Unit 10: Transformers

The Transformers architecture (sometimes called self-attention networks) has been the power behind many recent advances not just in NLP but also vision, audio, etc. The week we’ll see how they work!

By the end of this week you should be able to answer the following questions:

What is a layer in a self-attention network: what goes in, what comes out, and what are the shapes of all those things?
Why are variable-length sequences challenging for neural nets? How do self-attention networks handle that challenge? (Bonus: what are some alternative approaches? convolutional nets, recurrent nets, all-MLP (spatial gating) networks, etc.)
How does data flow in a self-attention network? In what sense does it use conditional logic?
What does an attention head do? Specifically, what are queries, keys, and values, and what do they do? And how does this relate with our old friends the dot product and softmax? (Wait, is this logistic classification yet again?)
How do self-attention networks keep track of position?
What are encoders and decoders? Why does that matter? What impact does that have on what you can do with the model?

Preparation

Read and/or watch two things about how Transformers work.

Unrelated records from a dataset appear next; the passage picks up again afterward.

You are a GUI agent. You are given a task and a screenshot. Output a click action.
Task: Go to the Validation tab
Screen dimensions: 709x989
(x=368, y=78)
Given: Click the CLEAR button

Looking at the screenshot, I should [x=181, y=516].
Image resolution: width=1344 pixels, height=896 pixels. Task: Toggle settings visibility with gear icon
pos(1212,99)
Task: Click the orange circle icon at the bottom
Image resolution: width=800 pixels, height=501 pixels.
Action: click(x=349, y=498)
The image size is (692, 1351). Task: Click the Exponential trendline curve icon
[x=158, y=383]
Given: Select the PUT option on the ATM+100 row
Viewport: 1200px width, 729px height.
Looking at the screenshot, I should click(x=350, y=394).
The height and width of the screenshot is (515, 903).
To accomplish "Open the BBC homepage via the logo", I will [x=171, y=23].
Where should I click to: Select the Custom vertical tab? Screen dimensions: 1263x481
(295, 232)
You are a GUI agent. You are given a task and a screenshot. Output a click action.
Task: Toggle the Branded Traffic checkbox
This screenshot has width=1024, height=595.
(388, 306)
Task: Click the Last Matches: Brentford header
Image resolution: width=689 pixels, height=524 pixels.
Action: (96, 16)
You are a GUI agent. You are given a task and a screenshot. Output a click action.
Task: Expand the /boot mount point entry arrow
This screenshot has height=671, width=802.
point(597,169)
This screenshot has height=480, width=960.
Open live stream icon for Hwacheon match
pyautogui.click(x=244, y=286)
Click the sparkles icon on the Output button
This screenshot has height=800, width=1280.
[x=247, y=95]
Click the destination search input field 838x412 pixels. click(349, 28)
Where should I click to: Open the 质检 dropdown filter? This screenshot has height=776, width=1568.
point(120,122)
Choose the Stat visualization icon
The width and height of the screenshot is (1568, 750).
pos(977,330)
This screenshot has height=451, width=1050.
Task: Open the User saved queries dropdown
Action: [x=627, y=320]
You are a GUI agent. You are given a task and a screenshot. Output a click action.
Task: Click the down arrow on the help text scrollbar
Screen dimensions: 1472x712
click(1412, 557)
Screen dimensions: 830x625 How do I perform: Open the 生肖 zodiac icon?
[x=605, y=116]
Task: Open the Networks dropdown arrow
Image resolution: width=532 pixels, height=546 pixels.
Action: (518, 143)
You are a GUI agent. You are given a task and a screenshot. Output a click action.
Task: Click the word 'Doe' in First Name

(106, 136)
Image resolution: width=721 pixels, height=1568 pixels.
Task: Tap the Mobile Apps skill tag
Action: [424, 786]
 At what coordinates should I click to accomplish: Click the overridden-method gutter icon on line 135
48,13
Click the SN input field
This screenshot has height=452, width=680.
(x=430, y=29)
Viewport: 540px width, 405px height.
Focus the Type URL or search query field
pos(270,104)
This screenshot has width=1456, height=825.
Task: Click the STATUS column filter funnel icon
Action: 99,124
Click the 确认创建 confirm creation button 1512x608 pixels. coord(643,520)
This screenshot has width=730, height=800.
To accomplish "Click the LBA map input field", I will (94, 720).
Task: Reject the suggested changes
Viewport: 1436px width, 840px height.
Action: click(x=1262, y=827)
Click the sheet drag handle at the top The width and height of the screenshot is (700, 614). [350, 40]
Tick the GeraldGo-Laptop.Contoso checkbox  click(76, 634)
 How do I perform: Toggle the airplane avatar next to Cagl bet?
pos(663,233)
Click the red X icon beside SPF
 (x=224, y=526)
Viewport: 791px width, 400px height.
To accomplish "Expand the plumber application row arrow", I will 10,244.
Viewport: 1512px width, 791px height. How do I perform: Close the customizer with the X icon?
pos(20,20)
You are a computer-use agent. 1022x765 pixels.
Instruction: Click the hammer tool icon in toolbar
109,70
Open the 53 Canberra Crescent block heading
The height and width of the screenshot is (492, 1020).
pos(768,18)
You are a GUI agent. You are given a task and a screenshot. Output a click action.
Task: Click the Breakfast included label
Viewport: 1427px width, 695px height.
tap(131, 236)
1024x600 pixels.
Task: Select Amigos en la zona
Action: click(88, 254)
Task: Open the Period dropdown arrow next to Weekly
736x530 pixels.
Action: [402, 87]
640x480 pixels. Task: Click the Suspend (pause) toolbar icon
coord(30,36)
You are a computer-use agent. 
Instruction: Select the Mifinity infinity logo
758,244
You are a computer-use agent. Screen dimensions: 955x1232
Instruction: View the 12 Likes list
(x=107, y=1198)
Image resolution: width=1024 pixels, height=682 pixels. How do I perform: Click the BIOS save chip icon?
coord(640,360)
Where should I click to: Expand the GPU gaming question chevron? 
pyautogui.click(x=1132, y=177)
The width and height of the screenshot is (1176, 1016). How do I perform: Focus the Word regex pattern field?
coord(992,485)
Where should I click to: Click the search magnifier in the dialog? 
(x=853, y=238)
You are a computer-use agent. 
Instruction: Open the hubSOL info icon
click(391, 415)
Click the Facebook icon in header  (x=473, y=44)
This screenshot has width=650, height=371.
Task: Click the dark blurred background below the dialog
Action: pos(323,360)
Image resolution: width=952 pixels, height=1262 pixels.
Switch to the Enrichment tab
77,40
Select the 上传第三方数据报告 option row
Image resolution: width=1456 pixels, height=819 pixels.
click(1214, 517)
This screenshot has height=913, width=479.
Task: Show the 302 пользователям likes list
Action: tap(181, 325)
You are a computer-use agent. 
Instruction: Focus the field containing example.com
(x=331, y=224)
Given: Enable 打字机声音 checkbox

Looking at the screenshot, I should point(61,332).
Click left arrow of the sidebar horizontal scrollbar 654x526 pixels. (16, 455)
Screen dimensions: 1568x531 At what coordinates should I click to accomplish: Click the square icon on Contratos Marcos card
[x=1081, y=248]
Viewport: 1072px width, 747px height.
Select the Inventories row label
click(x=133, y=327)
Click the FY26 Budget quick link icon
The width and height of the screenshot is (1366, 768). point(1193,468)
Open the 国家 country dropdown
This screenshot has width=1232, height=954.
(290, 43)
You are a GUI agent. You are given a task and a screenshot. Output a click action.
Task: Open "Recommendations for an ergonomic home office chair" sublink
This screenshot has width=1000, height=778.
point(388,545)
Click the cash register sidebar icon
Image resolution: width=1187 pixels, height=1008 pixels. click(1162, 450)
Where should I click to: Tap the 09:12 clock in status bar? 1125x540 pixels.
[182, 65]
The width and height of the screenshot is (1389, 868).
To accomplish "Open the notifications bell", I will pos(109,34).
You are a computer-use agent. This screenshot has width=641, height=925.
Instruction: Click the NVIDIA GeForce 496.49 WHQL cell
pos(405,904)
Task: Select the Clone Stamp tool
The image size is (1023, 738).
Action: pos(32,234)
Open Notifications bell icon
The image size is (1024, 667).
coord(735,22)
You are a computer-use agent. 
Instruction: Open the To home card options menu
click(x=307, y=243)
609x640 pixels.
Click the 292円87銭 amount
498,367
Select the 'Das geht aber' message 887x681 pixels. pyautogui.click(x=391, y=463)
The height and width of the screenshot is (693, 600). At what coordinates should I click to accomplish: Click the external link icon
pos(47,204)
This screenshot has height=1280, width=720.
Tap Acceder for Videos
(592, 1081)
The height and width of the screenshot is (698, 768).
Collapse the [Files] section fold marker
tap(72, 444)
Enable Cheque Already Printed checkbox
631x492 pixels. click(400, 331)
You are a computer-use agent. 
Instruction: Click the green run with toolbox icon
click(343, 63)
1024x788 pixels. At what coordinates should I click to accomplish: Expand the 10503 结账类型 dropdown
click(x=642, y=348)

Transformers Study Materials at a range of levels of detail.
Twitter threads more your thing? Part 1, Part 2

Supplemental Material

After all of this, self-attention may not actually be best. Amazingly (to me) a precomputed token mixing matrix might actually outperform self-attention: [2203.06850] Efficient Language Modeling with Sparse all-MLP.

Class Meetings

Monday

Review Transformers layers
Attention: draw it, code it.
- bertviz

Wednesday: Advising Break

Friday

Logistics
- Feedback survey
- Project milestones
Transformer architecture: Annotated Transformer
Position embeddings
Encoders and decoders

Discussion 10: AI and the Environment (due Fri Mar 25)

Due this Week

Discussion 10: AI and the Environment (Fri)
Homework 9 (Thu)